EXTRACTED DATA.
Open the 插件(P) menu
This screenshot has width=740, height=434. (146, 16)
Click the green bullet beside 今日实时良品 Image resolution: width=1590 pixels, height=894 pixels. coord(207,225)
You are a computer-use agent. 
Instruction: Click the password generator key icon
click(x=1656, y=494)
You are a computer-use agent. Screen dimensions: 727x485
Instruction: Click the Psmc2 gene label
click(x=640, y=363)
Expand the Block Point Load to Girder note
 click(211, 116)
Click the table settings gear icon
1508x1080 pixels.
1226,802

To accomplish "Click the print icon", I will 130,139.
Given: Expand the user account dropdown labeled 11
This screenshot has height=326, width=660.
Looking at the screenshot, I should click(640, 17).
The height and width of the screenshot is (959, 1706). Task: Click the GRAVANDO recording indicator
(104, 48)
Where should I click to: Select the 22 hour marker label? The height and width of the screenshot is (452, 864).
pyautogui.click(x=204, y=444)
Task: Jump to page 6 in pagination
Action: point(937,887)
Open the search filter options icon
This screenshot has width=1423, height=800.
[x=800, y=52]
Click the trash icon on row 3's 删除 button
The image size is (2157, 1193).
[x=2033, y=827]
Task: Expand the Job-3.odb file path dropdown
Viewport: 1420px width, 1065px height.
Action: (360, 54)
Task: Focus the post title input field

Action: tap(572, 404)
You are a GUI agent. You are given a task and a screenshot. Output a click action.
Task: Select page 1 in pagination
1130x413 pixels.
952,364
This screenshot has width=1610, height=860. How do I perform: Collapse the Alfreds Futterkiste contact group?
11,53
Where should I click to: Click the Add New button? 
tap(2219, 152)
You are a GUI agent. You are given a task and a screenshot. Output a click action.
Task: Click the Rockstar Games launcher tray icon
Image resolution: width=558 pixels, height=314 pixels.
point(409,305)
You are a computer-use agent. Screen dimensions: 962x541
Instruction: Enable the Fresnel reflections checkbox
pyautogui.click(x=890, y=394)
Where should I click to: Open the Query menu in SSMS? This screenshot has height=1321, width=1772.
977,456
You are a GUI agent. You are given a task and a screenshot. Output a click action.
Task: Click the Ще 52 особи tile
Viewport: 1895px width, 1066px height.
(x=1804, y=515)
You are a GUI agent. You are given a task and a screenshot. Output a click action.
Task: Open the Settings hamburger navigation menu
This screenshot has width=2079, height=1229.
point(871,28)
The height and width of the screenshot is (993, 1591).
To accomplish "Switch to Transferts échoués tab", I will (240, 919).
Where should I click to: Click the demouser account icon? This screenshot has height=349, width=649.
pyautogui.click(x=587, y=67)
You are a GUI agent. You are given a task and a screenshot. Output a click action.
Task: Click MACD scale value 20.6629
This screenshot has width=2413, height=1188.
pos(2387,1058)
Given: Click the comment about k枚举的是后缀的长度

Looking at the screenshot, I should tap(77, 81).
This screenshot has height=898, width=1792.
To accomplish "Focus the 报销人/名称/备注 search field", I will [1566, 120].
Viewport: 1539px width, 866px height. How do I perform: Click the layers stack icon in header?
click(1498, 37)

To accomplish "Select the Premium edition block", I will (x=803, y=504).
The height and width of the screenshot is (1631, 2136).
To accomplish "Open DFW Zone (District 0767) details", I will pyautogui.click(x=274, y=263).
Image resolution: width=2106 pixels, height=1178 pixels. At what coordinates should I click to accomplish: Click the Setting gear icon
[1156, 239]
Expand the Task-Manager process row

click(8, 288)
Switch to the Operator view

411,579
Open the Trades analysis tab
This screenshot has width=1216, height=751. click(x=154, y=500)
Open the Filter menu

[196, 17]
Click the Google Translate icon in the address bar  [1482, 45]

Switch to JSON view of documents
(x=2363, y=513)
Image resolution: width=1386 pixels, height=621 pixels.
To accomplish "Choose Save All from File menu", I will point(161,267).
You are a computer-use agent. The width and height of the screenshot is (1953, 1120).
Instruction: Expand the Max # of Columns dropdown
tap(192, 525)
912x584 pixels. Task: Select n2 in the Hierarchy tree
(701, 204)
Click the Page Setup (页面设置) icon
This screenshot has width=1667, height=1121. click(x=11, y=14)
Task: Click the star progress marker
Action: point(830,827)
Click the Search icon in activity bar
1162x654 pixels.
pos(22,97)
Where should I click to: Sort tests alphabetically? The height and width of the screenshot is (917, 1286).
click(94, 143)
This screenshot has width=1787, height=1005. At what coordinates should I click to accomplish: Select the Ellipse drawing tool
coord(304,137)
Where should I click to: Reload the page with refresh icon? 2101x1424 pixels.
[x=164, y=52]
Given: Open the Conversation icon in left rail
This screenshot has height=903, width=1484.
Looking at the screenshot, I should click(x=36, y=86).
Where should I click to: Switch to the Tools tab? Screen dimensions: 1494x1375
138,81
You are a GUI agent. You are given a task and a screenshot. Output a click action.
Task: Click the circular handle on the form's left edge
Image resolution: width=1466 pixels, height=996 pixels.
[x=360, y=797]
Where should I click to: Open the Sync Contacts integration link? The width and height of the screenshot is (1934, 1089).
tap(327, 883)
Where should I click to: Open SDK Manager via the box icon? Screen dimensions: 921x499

EXERCISE INSTRUCTIONS.
Repeat the entire listing exactly.

OUTPUT FOR THIS EXERCISE.
Open the 插件(P) menu
This screenshot has width=740, height=434. (146, 16)
Click the green bullet beside 今日实时良品 Image resolution: width=1590 pixels, height=894 pixels. coord(207,225)
You are a computer-use agent. 
Instruction: Click the password generator key icon
click(x=1656, y=494)
You are a computer-use agent. Screen dimensions: 727x485
Instruction: Click the Psmc2 gene label
click(x=640, y=363)
Expand the Block Point Load to Girder note
 click(211, 116)
Click the table settings gear icon
1508x1080 pixels.
1226,802

To accomplish "Click the print icon", I will 130,139.
Given: Expand the user account dropdown labeled 11
This screenshot has height=326, width=660.
Looking at the screenshot, I should click(640, 17).
The height and width of the screenshot is (959, 1706). Task: Click the GRAVANDO recording indicator
(104, 48)
Where should I click to: Select the 22 hour marker label? The height and width of the screenshot is (452, 864).
pyautogui.click(x=204, y=444)
Task: Jump to page 6 in pagination
Action: point(937,887)
Open the search filter options icon
This screenshot has width=1423, height=800.
[x=800, y=52]
Click the trash icon on row 3's 删除 button
The image size is (2157, 1193).
[x=2033, y=827]
Task: Expand the Job-3.odb file path dropdown
Viewport: 1420px width, 1065px height.
Action: (360, 54)
Task: Focus the post title input field

Action: tap(572, 404)
You are a GUI agent. You are given a task and a screenshot. Output a click action.
Task: Select page 1 in pagination
1130x413 pixels.
952,364
This screenshot has width=1610, height=860. How do I perform: Collapse the Alfreds Futterkiste contact group?
11,53
Where should I click to: Click the Add New button? 
tap(2219, 152)
You are a GUI agent. You are given a task and a screenshot. Output a click action.
Task: Click the Rockstar Games launcher tray icon
Image resolution: width=558 pixels, height=314 pixels.
point(409,305)
You are a computer-use agent. Screen dimensions: 962x541
Instruction: Enable the Fresnel reflections checkbox
pyautogui.click(x=890, y=394)
Where should I click to: Open the Query menu in SSMS? This screenshot has height=1321, width=1772.
977,456
You are a GUI agent. You are given a task and a screenshot. Output a click action.
Task: Click the Ще 52 особи tile
Viewport: 1895px width, 1066px height.
(x=1804, y=515)
You are a GUI agent. You are given a task and a screenshot. Output a click action.
Task: Open the Settings hamburger navigation menu
This screenshot has width=2079, height=1229.
point(871,28)
The height and width of the screenshot is (993, 1591).
To accomplish "Switch to Transferts échoués tab", I will (240, 919).
Where should I click to: Click the demouser account icon? This screenshot has height=349, width=649.
pyautogui.click(x=587, y=67)
You are a GUI agent. You are given a task and a screenshot. Output a click action.
Task: Click MACD scale value 20.6629
This screenshot has width=2413, height=1188.
pos(2387,1058)
Given: Click the comment about k枚举的是后缀的长度

Looking at the screenshot, I should tap(77, 81).
This screenshot has height=898, width=1792.
To accomplish "Focus the 报销人/名称/备注 search field", I will [1566, 120].
Viewport: 1539px width, 866px height. How do I perform: Click the layers stack icon in header?
click(1498, 37)

To accomplish "Select the Premium edition block", I will (x=803, y=504).
The height and width of the screenshot is (1631, 2136).
To accomplish "Open DFW Zone (District 0767) details", I will pyautogui.click(x=274, y=263).
Image resolution: width=2106 pixels, height=1178 pixels. At what coordinates should I click to accomplish: Click the Setting gear icon
[1156, 239]
Expand the Task-Manager process row

click(8, 288)
Switch to the Operator view

411,579
Open the Trades analysis tab
This screenshot has width=1216, height=751. click(x=154, y=500)
Open the Filter menu

[196, 17]
Click the Google Translate icon in the address bar  [1482, 45]

Switch to JSON view of documents
(x=2363, y=513)
Image resolution: width=1386 pixels, height=621 pixels.
To accomplish "Choose Save All from File menu", I will point(161,267).
You are a computer-use agent. The width and height of the screenshot is (1953, 1120).
Instruction: Expand the Max # of Columns dropdown
tap(192, 525)
912x584 pixels. Task: Select n2 in the Hierarchy tree
(701, 204)
Click the Page Setup (页面设置) icon
This screenshot has width=1667, height=1121. click(x=11, y=14)
Task: Click the star progress marker
Action: point(830,827)
Click the Search icon in activity bar
1162x654 pixels.
pos(22,97)
Where should I click to: Sort tests alphabetically? The height and width of the screenshot is (917, 1286).
click(94, 143)
This screenshot has width=1787, height=1005. At what coordinates should I click to accomplish: Select the Ellipse drawing tool
coord(304,137)
Where should I click to: Reload the page with refresh icon? 2101x1424 pixels.
[x=164, y=52]
Given: Open the Conversation icon in left rail
This screenshot has height=903, width=1484.
Looking at the screenshot, I should click(x=36, y=86).
Where should I click to: Switch to the Tools tab? Screen dimensions: 1494x1375
138,81
You are a GUI agent. You are given a task and a screenshot. Output a click action.
Task: Click the circular handle on the form's left edge
Image resolution: width=1466 pixels, height=996 pixels.
[x=360, y=797]
Where should I click to: Open the Sync Contacts integration link? The width and height of the screenshot is (1934, 1089).
tap(327, 883)
Where should I click to: Open SDK Manager via the box icon? Screen dimensions: 921x499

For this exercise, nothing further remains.